Element and text location data:
******************************
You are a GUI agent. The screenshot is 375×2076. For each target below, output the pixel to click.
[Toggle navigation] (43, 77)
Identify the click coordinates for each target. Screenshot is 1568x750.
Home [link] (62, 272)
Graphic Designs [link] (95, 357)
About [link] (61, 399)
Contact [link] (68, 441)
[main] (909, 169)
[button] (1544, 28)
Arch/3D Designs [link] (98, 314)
******************************
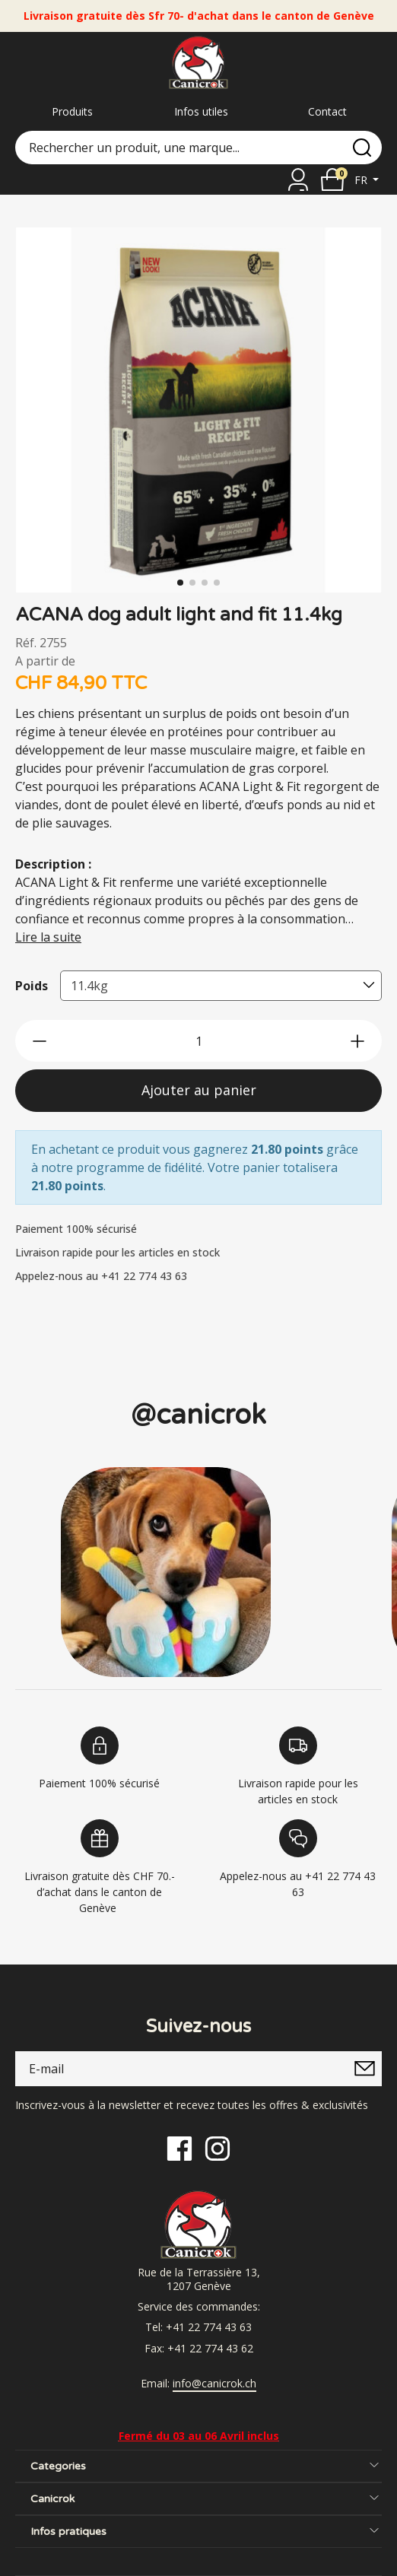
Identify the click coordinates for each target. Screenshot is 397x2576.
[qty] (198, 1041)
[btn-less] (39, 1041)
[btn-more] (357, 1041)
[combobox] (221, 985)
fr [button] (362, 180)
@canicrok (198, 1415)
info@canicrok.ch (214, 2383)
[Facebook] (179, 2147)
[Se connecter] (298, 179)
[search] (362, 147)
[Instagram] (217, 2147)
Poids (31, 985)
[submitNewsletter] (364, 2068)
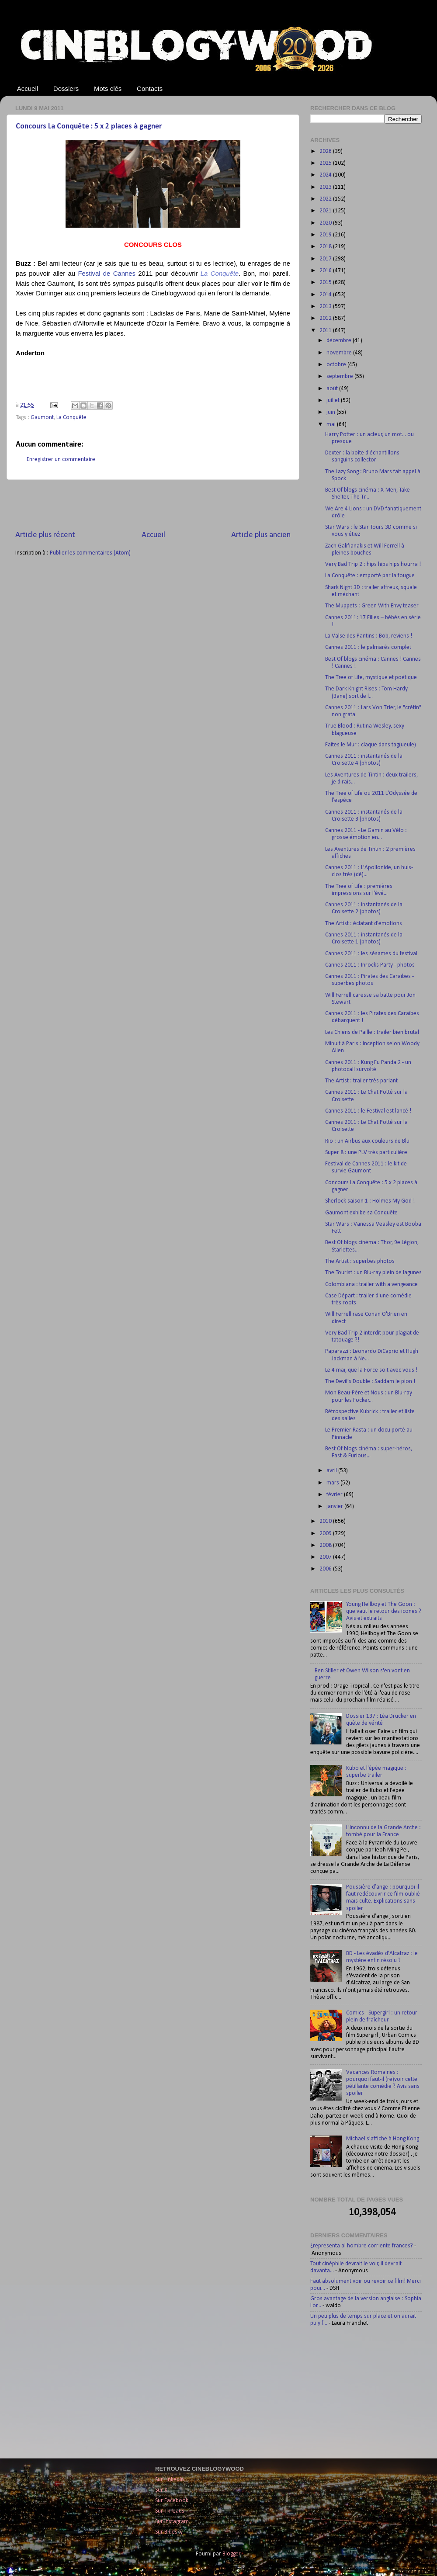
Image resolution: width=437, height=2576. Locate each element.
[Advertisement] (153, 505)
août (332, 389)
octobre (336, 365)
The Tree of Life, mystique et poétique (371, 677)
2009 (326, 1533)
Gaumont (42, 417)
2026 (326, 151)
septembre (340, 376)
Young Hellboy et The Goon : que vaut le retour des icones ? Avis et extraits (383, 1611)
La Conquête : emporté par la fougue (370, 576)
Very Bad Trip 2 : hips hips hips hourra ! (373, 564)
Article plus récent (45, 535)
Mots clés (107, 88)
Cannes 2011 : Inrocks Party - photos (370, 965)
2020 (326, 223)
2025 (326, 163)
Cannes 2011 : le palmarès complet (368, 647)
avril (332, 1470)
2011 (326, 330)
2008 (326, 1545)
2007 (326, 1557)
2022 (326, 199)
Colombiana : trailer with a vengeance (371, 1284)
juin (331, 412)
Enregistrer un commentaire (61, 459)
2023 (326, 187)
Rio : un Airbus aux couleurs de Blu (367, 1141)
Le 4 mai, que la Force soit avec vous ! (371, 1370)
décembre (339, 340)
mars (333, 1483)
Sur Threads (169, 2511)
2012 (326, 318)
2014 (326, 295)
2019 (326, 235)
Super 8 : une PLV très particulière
******************************
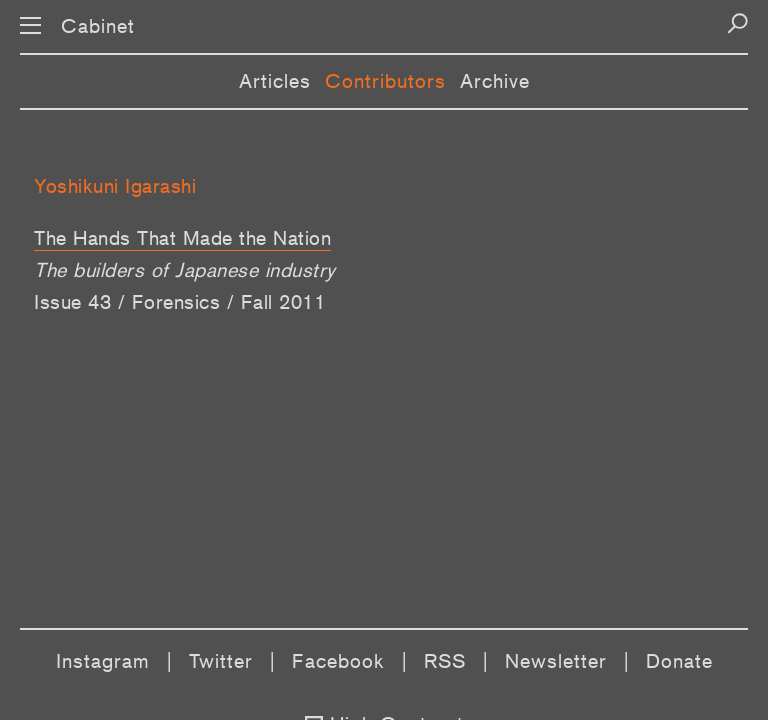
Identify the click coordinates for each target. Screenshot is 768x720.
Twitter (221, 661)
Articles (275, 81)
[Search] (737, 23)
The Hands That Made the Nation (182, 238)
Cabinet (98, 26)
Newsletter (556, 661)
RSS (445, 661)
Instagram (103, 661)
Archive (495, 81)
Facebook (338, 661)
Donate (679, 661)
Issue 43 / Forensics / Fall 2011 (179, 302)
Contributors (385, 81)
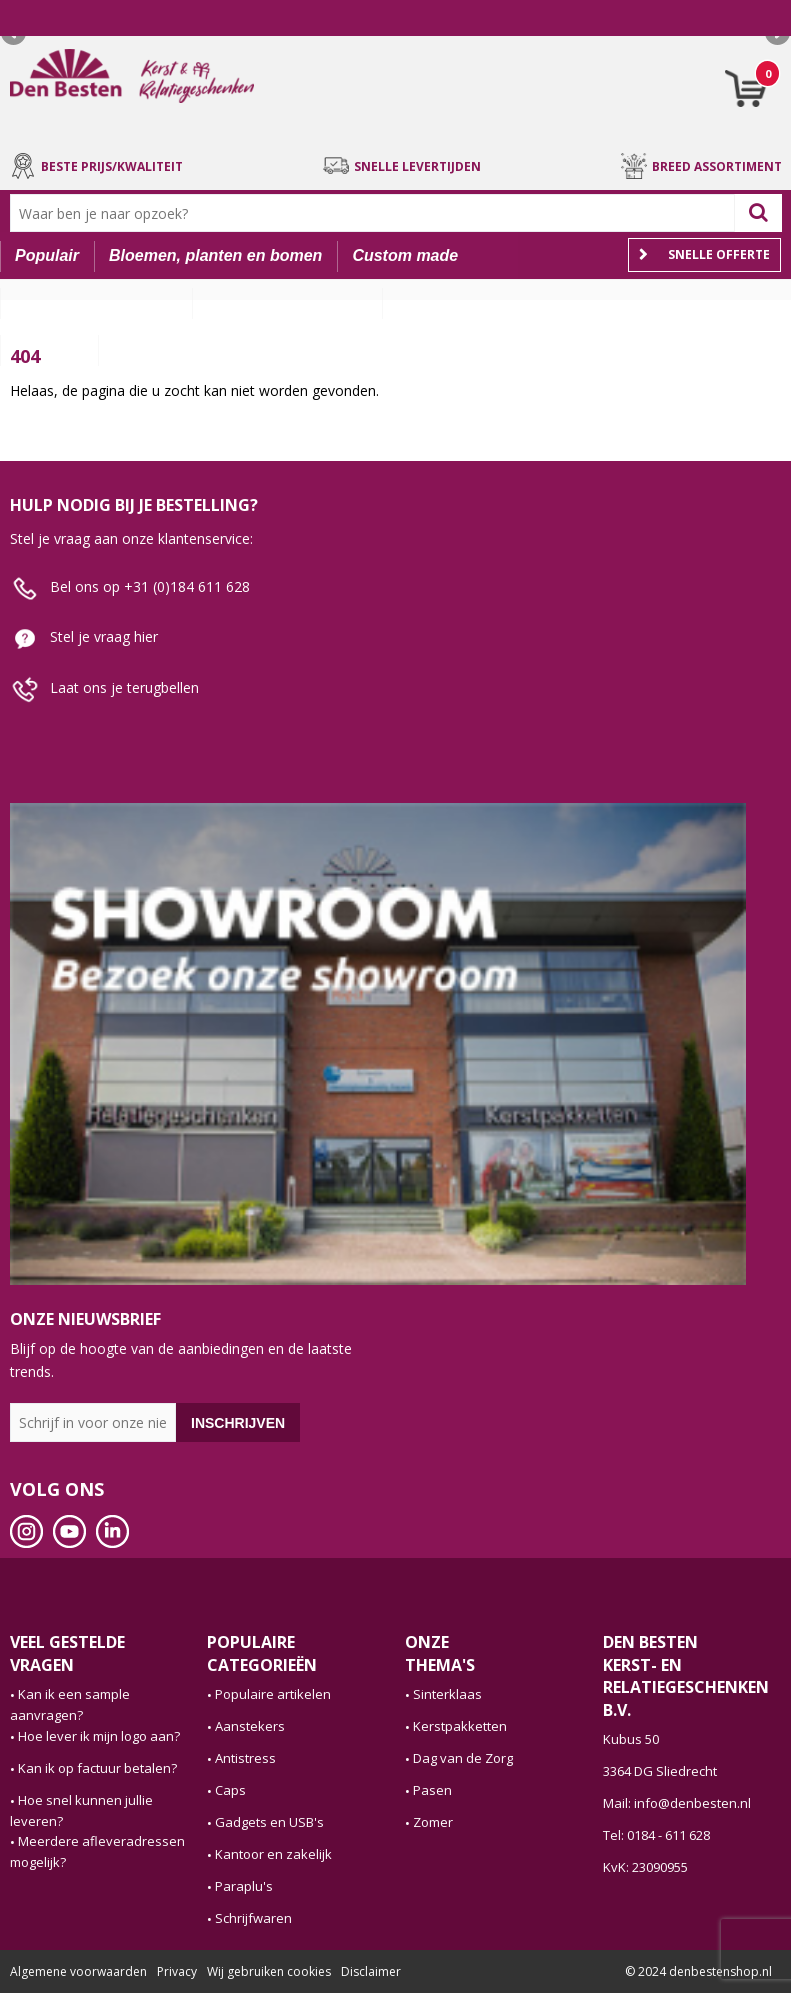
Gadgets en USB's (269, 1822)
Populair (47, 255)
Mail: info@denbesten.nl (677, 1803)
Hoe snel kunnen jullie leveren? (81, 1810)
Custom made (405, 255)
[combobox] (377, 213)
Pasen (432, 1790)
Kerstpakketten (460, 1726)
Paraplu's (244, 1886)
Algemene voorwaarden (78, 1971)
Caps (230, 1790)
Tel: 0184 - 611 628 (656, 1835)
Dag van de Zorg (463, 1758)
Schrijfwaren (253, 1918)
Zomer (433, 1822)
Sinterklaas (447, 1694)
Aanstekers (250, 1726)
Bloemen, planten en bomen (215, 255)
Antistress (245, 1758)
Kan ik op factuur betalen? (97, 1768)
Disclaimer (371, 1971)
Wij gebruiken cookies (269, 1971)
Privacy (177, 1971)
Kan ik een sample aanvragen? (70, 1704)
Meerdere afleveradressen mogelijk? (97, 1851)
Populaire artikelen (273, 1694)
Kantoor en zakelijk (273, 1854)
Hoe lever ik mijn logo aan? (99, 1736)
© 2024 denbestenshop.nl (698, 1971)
******************************
§ STATED PROBLEM
Please copy, word for word, the entries starting at the line that contains "[combobox] (377, 213)" and ending after the line that contains "Populaire artikelen (273, 1694)".

§ WORKED SOLUTION
[combobox] (377, 213)
Pasen (432, 1790)
Kerstpakketten (460, 1726)
Paraplu's (244, 1886)
Algemene voorwaarden (78, 1971)
Caps (230, 1790)
Tel: 0184 - 611 628 (656, 1835)
Dag van de Zorg (463, 1758)
Schrijfwaren (253, 1918)
Zomer (433, 1822)
Sinterklaas (447, 1694)
Aanstekers (250, 1726)
Bloemen, planten en bomen (215, 255)
Antistress (245, 1758)
Kan ik op factuur betalen? (97, 1768)
Disclaimer (371, 1971)
Wij gebruiken cookies (269, 1971)
Privacy (177, 1971)
Kan ik een sample aanvragen? (70, 1704)
Meerdere afleveradressen mogelijk? (97, 1851)
Populaire artikelen (273, 1694)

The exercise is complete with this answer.